The association is between lawyers, judges (and judicial law clerks) for the declared purpose of promoting excellence in the legal profession and promoting "collegiality" and ethics.
As an example, the Federal Inn of Court's mission statement is located on the webpage of the Federal Bar Council for the U.S. Court of Appeals, 2nd Circuit.
The mission of the Inn of Courts is announced, in part, as follows:
"the Inn endeavors to create a community of lawyers and jurists who care about the legal profession and each other, in the hope that members of the Inn will guide, mentor and befriend each other at formal meetings and in their spare time".
Membership in this particular Federal Inn is transparent, in most state Inns which I researched membership for both lawyers and judges is secret, see, for example, the site of The Intellectual Property and Innovation Inn of Court in Albany, New York.
Membership for lawyers from a private sector is far from free. In the Federal Inn of Court for the 2nd Circuit the lowest that a lawyer from a private sector must pay to participate is $445.00 per year. Judges and their law clerks who are also participating in activities and receptions preceding activities, pay nothing in the federal Inn, reduced fees (as compared to lawyer members) or nothing in various state chapters where information is available.
According to descriptions available at various Inn of Court sites, monthly member meetings are considered very important duty of members, often start with "light cocktails" and are either preceded or concluded with receptions.
Now, if judges do not pay for their participation, that means that judge's dinner fee with cocktails every month is covered by the lawyer members of the Inn.
While the main declared purposes of the Inns is promoting excellence and ethics in the legal profession, the way that excellence is promoted raises, to me, big concerns.
It is a problem to me if the judge on my case and my opponent "guide, mentor and befriend each other", as the Federal Inn mission statement suggests, behind closed doors.
While one at least has the benefit of seeing the roster of members in the Federal Inn for the 2nd Circuit, in other Inns even that is not available.
American Inns of Court, thus, present a distinct possibility that the judge on your case and the opponent attorney on your case may be secret members of an association which meets behind closed doors at least every month, where the judge receives the distinct financial benefit of a free or reduced-fee lavish meal with cocktails and where your judge and your opponent in litigation have plenty of opportunities to "guide, mentor and befriend" one another behind closed doors, without notifying you.
In legal terms, that is called an ex parte communication and grounds for disqualification of the judge and for discipline against both the judge and your opposing counsel, but you will never know whether such ex parte communication ever took place, because, once again, membership of judges and lawyers in most American Inns of Court is secret, and where it is not secret, as in the Federal Inn I described, what they discussed at their meetings is secret because public is not allowed in.
Just think that every time that any judge is looking down into the courtroom during a case and one of the lawyers of him belongs to the Inn, he might have a financial interest in the case because that lawyer is paying his bill for the drinks and food once a month and for any other activities sponsored for the judge by the Inn or the Inn Foundation.
I am saying "any judge", because membership in the Inns is secret and you do not know whether a particular judge on your case is or is not a member of an Inn.

○ ○ ○ ○

= Jobs =
(1) In the Inns of Court passage, what three things does the quoted mission statement hope members will do for each other?
(2) Please write the next few sentences of the Inns of Court passage, picking up after its final sentence.
The collected data lines that come after this text aren't needed.

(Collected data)
○ ○ ○ ○

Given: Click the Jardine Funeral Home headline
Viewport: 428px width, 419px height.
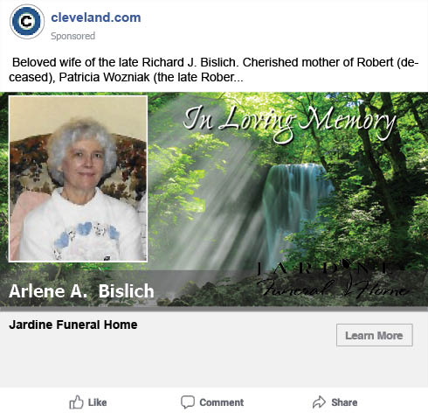Looking at the screenshot, I should pyautogui.click(x=73, y=325).
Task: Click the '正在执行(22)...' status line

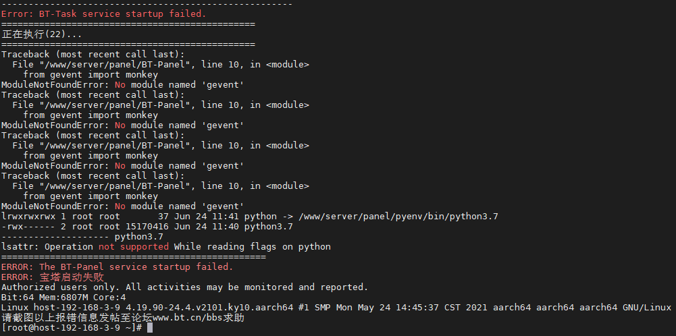Action: click(42, 34)
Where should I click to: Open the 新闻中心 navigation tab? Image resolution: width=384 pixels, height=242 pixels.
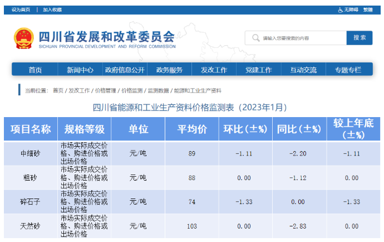click(80, 70)
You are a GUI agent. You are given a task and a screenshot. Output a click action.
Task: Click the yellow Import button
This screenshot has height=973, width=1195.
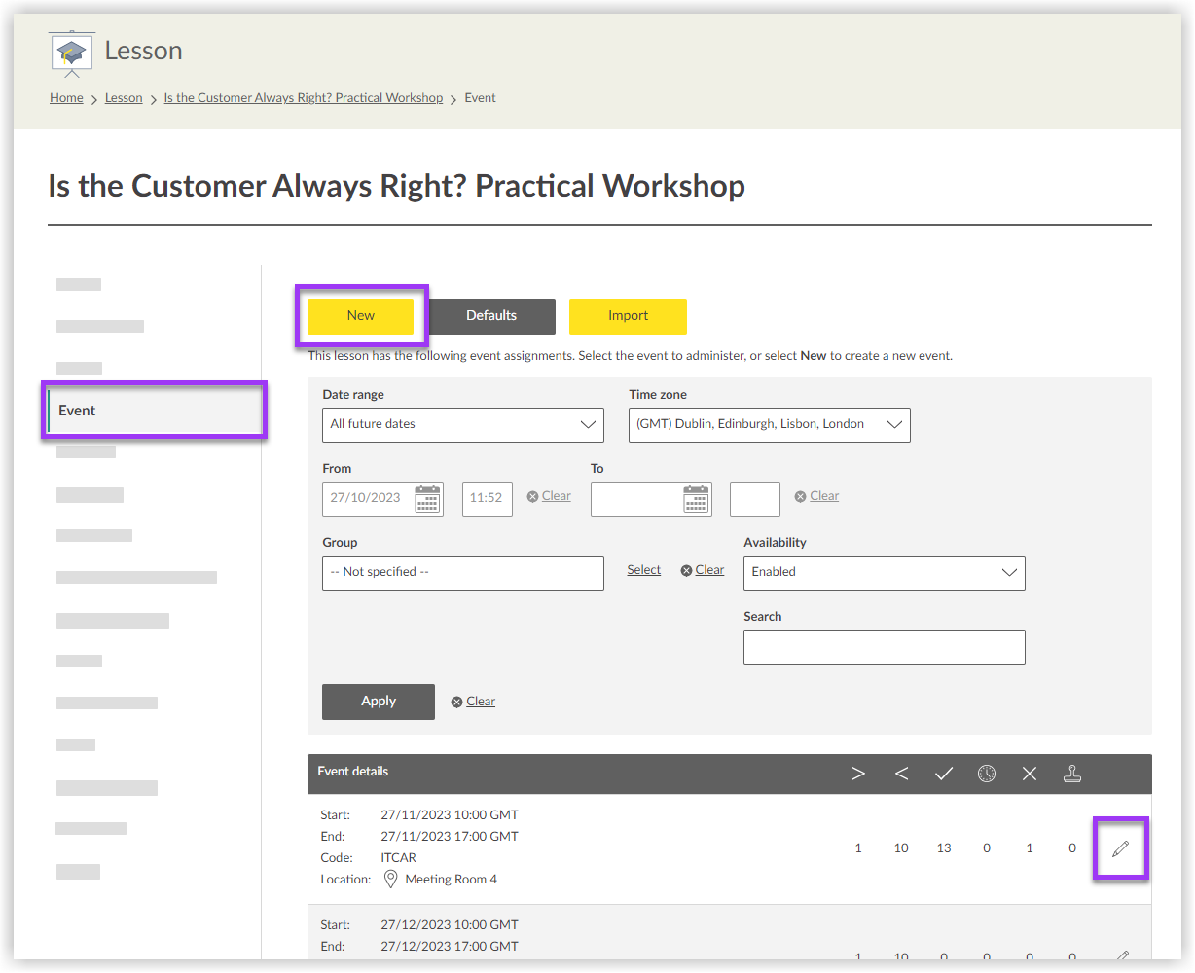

○ ○ ○ ○

= Responses =
(1) Guide, mentor and befriend

(2)
As an analogy, let's say a lawyer owns a restaurant, and a certain judge can come there at least once a month and the tab is on the house, for all food and drinks. If that same lawyer had a case in front of that judge, would you then consider it improper? Right there you have a conflict of interest, or at least an appearance of impropriety where the judge knows that the lawyer appearing in front of him paid his last monthly restaurant bill and will pay the next months? And wouldn't it be deceitful on behalf of both the judge and the opposing counsel when you or your attorney have no knowledge of these activities going on a regular basis?
Shouldn't the judge and the attorney disclose such a relationship when the judge is assigned to the case? Did you ever receive such a disclosure from a judge, that he is a secret or open member of a certain American Inn and that the opposing counsel or his law firm is also a member and supports the judge with free monthly meals?
Additionally, American Inns of Court distribute scholarships, they hold regional and national conferences or meetings, there is also a "reciprocal visitation agreement" for individual members of American Inns of Court and English Inns of Court.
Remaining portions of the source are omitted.